Five months before the ANC’s release of a discussion document referencing a special tribunal for the media, Justice A.M. Liman, a judge of Nigeria’s Federal High Court ruled in favor of a petition challenging the constitutionality of the Nigerian Press Council, set up by decree during military rule in 1992. The press council membership of 19 included representatives from the media, the public, and the government. “In theory this is fine, but in practice the majority of these posts are appointed by the government, including the current chairman who is not a journalist. He is an accountant,” said Newspapers’ Proprietors Association of Nigeria President Ajibola Ogunsola.
In Nigeria, government pursuit of a statutory press council dates as far back as 1978, according to CPJ research, and has continued under the country’s various military and civilian rulers. Gen. Ibrahim Babaginda, who is currently running as a civilian candidate in presidential elections scheduled for next year, issued the Nigerian Press Council Decree 85 of 1992 among other repressive edicts such as the Offensive Publications (Proscription) Decree and the Newspaper Registration Board Decree No. 43 of 1993.
Gbenga Adefaye, president of the Guild of Editors, said Babangida’s regime sought to legislate every possible aspect of media activities. “There was a law to regulate advertising practice, a law to regulate broadcasting, filmmaking, and they also wanted to regulate the practice [of journalism].” In 1997, under the regime of Gen. Sani Abacha, then-minister of information Walter Ofonagoro threatened to set up a “press court” to charge journalists who “report untruths.” In 1999, the administration of another military ruler, Gen. Abdusalam Abubakar, repackaged the registration Decree No. 43 as the Nigerian Press Council (Amendment) Decree No. 60, which threatened fines and jail time for non-compliant journalists. It was then that a coalition of journalists fought back. “As a result members of the Nigerian Guild of Editors, the Nigeria Union of Journalists, and NPAN refused to nominate members,” according to Ogunsula.

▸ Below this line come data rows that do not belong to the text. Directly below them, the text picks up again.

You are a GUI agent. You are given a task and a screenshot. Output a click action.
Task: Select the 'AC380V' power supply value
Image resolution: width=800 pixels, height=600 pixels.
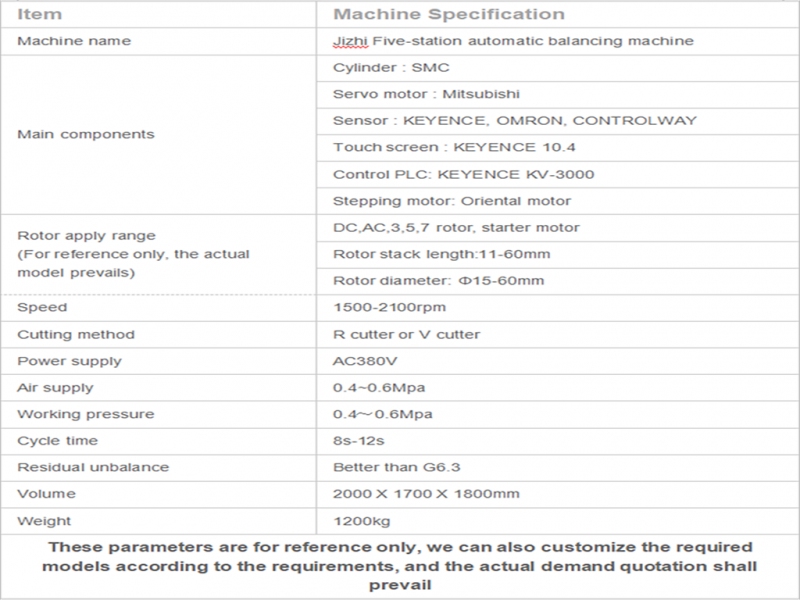[x=365, y=361]
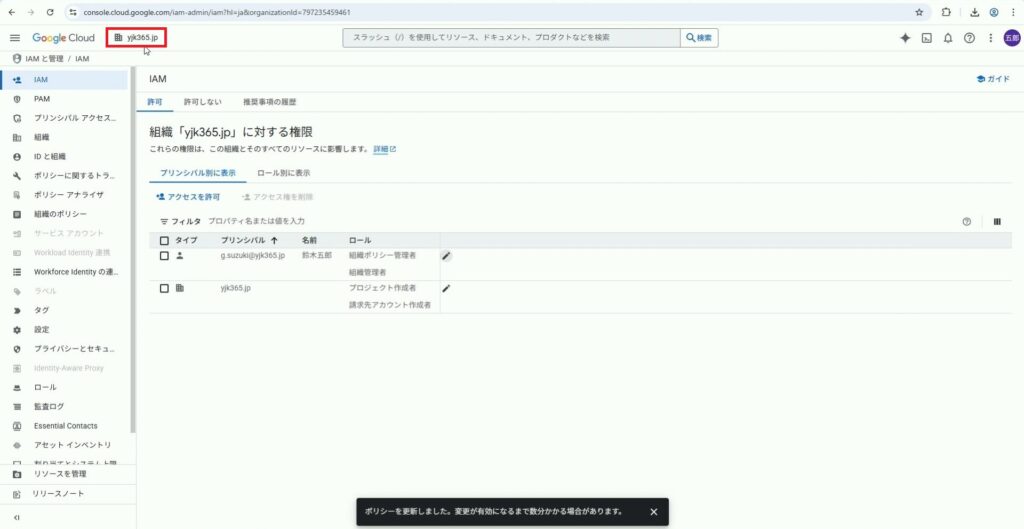
Task: Check the select-all checkbox in table header
Action: [164, 241]
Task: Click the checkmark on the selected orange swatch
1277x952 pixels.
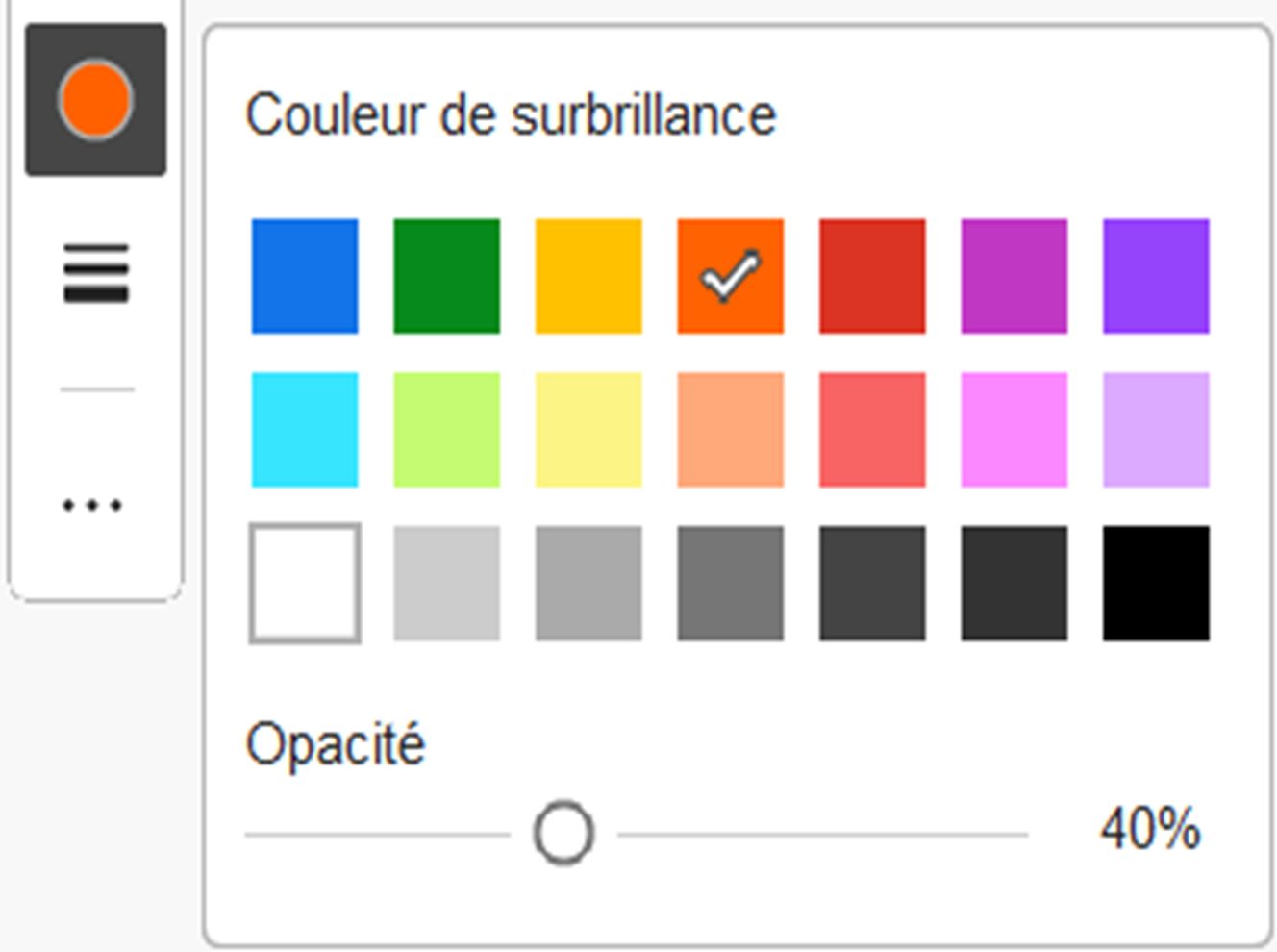Action: point(729,273)
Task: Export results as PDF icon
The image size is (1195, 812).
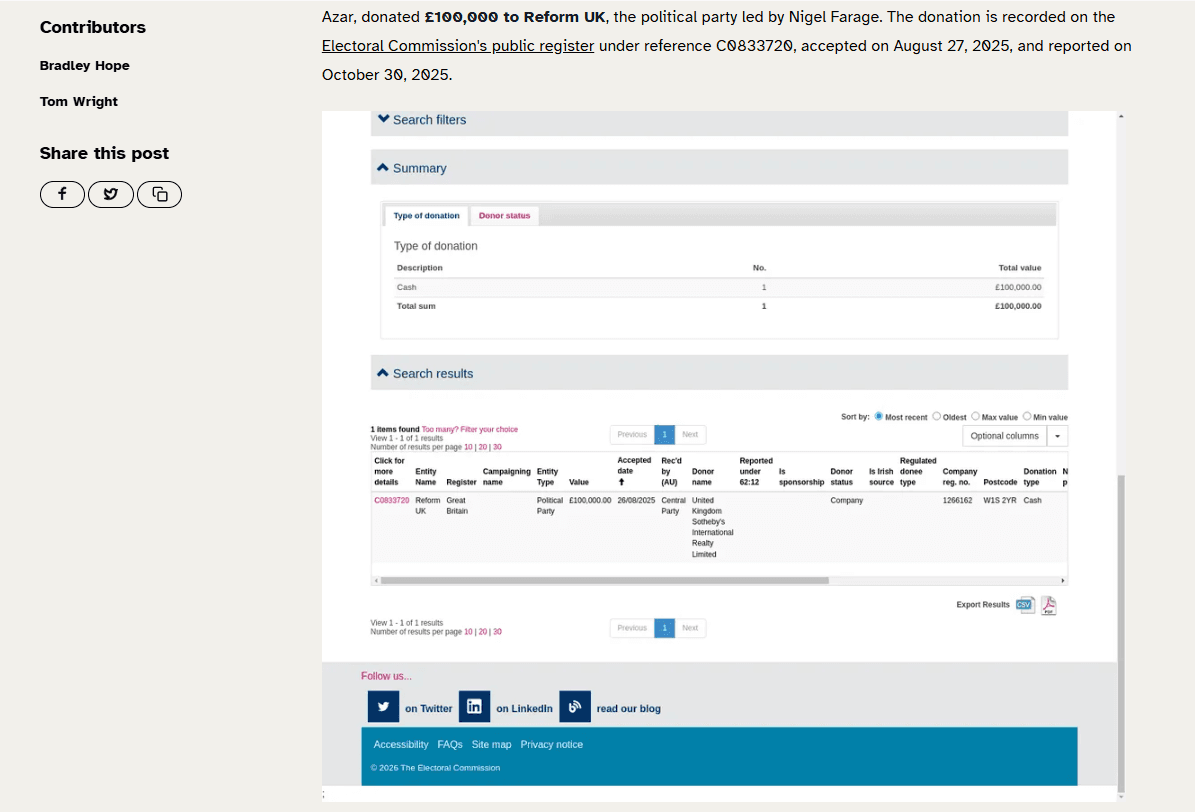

Nigeria’s transition to democracy and the enactment of a new constitution in 1999 gave a coalition of journalists the opportunity to challenge the constitutionality of the repressive decrees. “When the military was in power, the government had legislation in place not to entertain press freedom cases. We now have the freedom to go to court,” said veteran journalist Ray Ekpu, one of the petitioners. The democratic transition did not, however, stop legislative efforts by politicians to regulate the press. “They wanted government to open a register and deregister journalists, to legislate salaries, which is crazy in a free market economy, to determine qualifications to enter profession,” said Adefaye, referring to the Nigerian Press and Practice of Journalism Council Bill, which was withdrawn under intense criticism in 2009. The government has appealed the constitutional review ruling, reported veteran journalist Lanre Idowu, but Adefaye told CPJ that “even if they appeal, it’s a major constitutional victory for us.”

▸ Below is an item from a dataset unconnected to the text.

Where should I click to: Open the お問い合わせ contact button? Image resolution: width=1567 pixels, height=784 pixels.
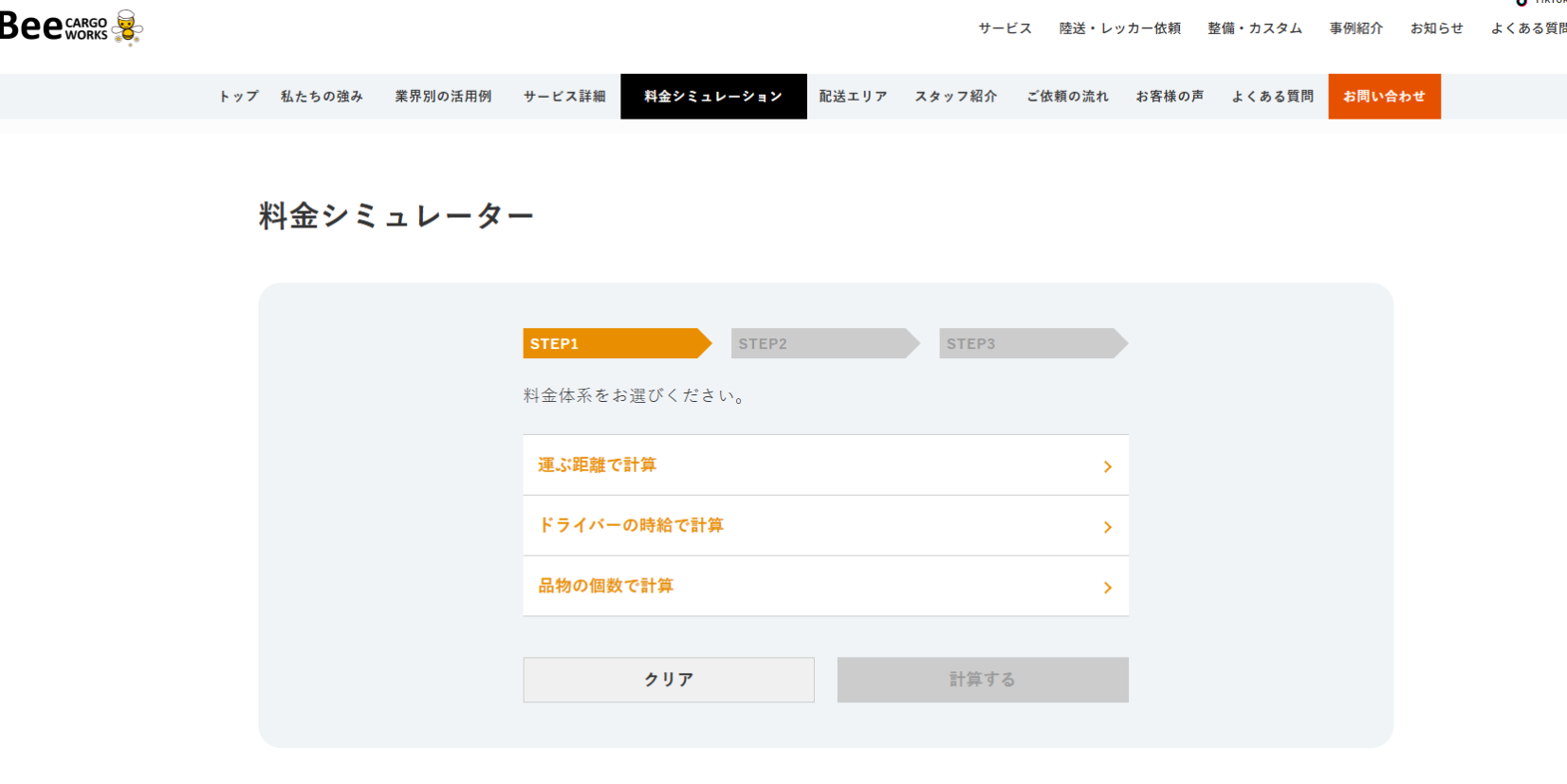tap(1384, 97)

In South Africa, ANC officials, including President Jacob Zuma, have proposed a media tribunal “accountable to parliament”–a chamber dominated by Zuma’s party–and criticized South Africa’s self-regulatory Press Council and ombudsman. ANC officials went as far as making claims that the proposed media tribunal would benefit South Africans unable to afford civil libel lawyers. “Here, [the poor] would have an institution to go to,” Zuma declared before parliament this month. In fact, the poor have not been the target of the kind of press scrutiny that is devoted to the ANC and the government. In his remarks, Zuma, whose personal scandals have filled newspaper columns, appeared to allude to this. “We are concerned because a lot of pain has been caused by how the media has been reporting on certain individuals in the country.” Similarly, press scrutiny has led governments in Botswana and Zambia in efforts to force the press under statutory regulation. In Uganda, journalists like Peter Mwesige are challenging government legislation seeking to empower a statutory media council, already dominated by the government, to sanction vague offenses like the “publication of “information injurious to national security” or the economy.
Most journalists and press freedom advocates believe–and the record of government-led regulation of the media in Africa has proven–that allowing politicians to regulate the press inevitably leads to political censorship of the news media. The statutory press council in Nigeria had “rather created an illicit ombudsman in the [Nigerian statutory press] council, which will certainly be used to define and tailor the editorial directions and policies of the media,” wrote Justice Liman in his decision. As for one of the victorious petitioners, Adefaye, the NPAN and the Nigerian Guild of Editors have replicated the South African model of an ombudsman and a self-regulatory press council. “For us, if there is any form of regulation, it should be done by [media] stakeholders. No government really wants the press to be completely free,” he said.